### [TASK TO COMPLETE]
Go to the line containing "Task: Click the Edit issue fields pencil icon" in the records below and retype from there through the final line, exactly.

### [DATA IN THIS EXERCISE]

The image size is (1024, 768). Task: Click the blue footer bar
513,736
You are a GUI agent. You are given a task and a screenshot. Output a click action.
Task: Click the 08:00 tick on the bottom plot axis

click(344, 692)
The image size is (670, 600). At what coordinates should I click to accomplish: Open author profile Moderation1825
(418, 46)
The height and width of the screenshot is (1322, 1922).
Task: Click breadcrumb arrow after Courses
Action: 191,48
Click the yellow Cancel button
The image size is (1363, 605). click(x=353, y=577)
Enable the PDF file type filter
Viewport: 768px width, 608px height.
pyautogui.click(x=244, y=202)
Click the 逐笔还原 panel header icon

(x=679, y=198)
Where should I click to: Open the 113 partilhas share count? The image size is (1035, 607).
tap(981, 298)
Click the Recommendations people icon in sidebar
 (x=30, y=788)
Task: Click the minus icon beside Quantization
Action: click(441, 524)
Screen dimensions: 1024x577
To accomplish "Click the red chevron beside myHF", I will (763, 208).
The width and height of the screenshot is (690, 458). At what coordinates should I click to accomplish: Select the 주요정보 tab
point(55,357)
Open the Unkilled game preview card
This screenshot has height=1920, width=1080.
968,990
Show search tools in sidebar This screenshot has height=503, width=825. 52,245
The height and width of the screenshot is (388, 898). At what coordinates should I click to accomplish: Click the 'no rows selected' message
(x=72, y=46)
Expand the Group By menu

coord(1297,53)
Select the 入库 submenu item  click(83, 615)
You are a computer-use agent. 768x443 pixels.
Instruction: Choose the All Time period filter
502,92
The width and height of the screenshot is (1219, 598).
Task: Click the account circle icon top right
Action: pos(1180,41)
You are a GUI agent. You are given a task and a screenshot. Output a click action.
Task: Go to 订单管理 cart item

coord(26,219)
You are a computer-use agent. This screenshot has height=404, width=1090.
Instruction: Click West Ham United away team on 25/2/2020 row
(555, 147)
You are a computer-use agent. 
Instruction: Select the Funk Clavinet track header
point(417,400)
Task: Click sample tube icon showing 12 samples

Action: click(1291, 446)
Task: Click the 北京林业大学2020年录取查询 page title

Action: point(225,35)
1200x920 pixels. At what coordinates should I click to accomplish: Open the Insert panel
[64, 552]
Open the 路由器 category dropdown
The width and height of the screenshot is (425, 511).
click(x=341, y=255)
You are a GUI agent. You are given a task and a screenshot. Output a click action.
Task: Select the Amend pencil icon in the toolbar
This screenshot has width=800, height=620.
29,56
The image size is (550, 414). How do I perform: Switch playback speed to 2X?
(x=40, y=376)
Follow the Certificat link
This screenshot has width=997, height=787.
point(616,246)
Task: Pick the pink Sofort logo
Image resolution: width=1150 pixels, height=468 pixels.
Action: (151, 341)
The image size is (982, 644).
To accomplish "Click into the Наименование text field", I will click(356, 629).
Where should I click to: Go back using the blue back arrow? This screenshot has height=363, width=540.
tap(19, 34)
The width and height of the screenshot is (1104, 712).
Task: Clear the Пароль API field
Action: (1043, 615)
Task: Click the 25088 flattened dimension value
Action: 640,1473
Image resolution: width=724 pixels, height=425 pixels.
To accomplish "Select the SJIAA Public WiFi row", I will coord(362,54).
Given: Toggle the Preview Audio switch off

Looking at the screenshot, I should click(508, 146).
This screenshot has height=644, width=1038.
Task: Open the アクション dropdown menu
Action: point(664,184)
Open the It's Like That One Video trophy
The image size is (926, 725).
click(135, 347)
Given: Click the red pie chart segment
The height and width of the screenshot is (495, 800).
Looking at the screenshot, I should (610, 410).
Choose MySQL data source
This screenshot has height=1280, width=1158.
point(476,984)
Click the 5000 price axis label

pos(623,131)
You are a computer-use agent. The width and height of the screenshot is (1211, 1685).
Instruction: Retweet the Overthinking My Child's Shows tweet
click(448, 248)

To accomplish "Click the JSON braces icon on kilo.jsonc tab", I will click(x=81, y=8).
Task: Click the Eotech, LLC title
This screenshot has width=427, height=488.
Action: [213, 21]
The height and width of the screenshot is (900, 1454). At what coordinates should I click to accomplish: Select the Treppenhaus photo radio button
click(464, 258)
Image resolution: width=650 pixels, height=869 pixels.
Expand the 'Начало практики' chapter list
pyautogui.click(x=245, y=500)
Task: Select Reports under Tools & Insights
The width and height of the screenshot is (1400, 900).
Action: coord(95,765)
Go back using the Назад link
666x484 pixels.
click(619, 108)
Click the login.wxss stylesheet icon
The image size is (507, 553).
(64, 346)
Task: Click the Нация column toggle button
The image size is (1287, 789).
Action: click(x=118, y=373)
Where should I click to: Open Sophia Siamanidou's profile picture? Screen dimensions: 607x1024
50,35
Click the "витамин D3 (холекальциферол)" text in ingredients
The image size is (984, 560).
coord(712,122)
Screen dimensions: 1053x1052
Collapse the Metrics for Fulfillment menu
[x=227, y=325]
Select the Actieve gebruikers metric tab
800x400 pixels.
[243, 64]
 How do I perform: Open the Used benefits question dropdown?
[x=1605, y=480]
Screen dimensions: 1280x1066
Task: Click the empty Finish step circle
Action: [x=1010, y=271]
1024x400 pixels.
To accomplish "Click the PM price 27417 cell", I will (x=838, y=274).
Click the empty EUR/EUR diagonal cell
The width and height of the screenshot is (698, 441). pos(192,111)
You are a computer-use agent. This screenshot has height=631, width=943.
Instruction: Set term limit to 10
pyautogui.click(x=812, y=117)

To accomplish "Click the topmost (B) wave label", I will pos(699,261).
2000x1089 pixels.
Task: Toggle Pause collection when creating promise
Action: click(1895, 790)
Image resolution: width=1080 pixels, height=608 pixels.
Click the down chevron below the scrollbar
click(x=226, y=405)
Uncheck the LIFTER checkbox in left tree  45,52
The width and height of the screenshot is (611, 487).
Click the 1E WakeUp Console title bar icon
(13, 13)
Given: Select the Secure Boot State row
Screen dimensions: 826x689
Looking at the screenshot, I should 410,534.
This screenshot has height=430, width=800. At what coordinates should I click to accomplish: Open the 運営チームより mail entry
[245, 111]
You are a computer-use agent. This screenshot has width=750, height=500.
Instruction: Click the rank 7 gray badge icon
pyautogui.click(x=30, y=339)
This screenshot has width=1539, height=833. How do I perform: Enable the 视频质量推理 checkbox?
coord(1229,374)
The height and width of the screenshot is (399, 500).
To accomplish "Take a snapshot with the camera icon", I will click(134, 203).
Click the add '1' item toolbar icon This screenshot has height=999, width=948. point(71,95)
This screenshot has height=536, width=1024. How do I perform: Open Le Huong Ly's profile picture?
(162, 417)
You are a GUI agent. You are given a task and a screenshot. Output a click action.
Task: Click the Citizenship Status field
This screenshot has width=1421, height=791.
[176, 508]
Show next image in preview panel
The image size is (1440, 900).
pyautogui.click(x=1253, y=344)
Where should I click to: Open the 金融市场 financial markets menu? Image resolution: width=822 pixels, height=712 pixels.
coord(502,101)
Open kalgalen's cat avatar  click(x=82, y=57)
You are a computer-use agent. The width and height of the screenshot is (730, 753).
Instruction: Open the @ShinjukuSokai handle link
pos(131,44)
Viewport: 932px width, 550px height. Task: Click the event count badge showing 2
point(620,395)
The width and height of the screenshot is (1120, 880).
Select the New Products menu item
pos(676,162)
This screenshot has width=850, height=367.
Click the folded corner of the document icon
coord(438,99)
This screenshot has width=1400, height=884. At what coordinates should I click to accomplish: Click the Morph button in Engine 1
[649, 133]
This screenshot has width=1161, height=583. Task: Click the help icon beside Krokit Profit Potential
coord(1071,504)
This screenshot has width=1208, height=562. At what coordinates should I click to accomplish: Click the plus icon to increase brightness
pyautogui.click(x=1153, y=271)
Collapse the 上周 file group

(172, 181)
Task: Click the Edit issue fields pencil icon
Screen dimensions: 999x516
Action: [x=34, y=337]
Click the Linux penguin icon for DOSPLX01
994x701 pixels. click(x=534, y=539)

### [RESPONSE AREA]
Task: Click the Edit issue fields pencil icon
Screen dimensions: 999x516
Action: [x=34, y=337]
Click the Linux penguin icon for DOSPLX01
994x701 pixels. click(x=534, y=539)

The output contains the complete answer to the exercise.